Colin H. Williams (born 1950 in Barry, South Wales, UK) is a senior research associate at the VHI, l St Edmund's College, the University of Cambridge, UK. He was formerly a research professor in sociolinguistics, and later a honorary professor, in the School of Welsh at Cardiff University.

Biography
Williams attended Ysgol Gymraeg y Barri and Ysgol Uwchradd Rhydfelen (renamed Ysgol Gyfun Rhydfelen and now Ysgol Gyfun Garth Olwg) before pursuing university studies at Swansea University. He graduated summa cum laude B.Sc. Econ in geography and politics in 1972. He then began his Ph.D. research on 'Language Decline and Nationalist Resurgence.' The Ph.D. was awarded by the University of Wales in 1978. In November 2017 he was awarded an honorary D.Litt. by the University of Wales.

In 1973 he gained an English Speaking Union Scholarship tenable at the Department of Geography, the University of Western Ontario, Canada and undertook field work on the challenges facing the French language in Quebec and Acadia.
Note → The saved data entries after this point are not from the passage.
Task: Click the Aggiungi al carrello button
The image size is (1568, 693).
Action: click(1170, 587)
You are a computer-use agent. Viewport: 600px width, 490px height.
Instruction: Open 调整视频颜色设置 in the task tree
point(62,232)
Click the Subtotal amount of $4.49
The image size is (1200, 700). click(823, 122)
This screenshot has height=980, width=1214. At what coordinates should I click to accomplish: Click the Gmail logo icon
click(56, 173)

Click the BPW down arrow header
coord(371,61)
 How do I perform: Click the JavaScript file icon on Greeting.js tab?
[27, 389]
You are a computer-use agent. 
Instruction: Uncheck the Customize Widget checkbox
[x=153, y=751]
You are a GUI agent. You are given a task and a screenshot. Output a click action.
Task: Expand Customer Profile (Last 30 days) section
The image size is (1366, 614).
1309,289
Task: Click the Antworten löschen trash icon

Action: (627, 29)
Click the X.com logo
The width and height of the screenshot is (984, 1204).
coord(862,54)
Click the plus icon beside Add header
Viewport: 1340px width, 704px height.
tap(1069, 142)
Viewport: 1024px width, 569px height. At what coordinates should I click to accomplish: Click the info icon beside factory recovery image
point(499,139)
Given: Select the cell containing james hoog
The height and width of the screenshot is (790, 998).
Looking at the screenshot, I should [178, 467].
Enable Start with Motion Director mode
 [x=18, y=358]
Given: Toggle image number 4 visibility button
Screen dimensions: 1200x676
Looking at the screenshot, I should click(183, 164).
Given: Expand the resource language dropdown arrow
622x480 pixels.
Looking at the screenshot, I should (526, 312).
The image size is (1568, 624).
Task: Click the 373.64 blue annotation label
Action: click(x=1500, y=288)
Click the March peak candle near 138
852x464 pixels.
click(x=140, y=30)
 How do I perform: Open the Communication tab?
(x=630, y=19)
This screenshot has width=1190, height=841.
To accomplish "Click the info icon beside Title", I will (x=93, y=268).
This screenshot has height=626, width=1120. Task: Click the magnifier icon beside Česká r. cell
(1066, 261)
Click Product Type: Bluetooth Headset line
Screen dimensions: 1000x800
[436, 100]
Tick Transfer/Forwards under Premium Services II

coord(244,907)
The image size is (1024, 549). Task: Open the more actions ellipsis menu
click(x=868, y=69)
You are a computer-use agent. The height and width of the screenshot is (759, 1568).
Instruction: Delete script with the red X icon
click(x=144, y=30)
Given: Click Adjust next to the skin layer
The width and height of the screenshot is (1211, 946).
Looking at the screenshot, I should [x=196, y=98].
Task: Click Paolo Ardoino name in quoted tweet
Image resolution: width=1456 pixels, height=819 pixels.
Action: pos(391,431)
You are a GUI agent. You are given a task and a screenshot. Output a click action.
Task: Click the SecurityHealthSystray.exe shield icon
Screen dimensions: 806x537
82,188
Returning to Wales he was appointed an Open University Tutor and a Demonstrator at the Department of Geography, University College of Swansea, 1974–1976, before taking up an appointment teaching in the Departments of Geography and Politics and International Relations at North Staffordshire Polytechnic, now Staffordshire University, where he was successively, lecturer, principal lecturer and professor of geography. In 1993, while he was working in Toronto as a Multicultural History Society of Ontario Fellow, he was appointed a research professor, School of Welsh, Cardiff University, the post he occupied until 2015. In June 2015 he was elected a visiting fellow, St Edmund's College, University of Cambridge, where he specialises in aspects of peace and conflict, human rights and minority relations and comparative policy development in multilingual and multicultural polities. https://www.vhi.st-edmunds.cam.ac.uk/directory/williams  In January 2018 he was named as a senior research associate of the Von Hügel Institute, St Edmund's  College, University of Cambridge, where he works on peace and reconciliation in post-conflict societies.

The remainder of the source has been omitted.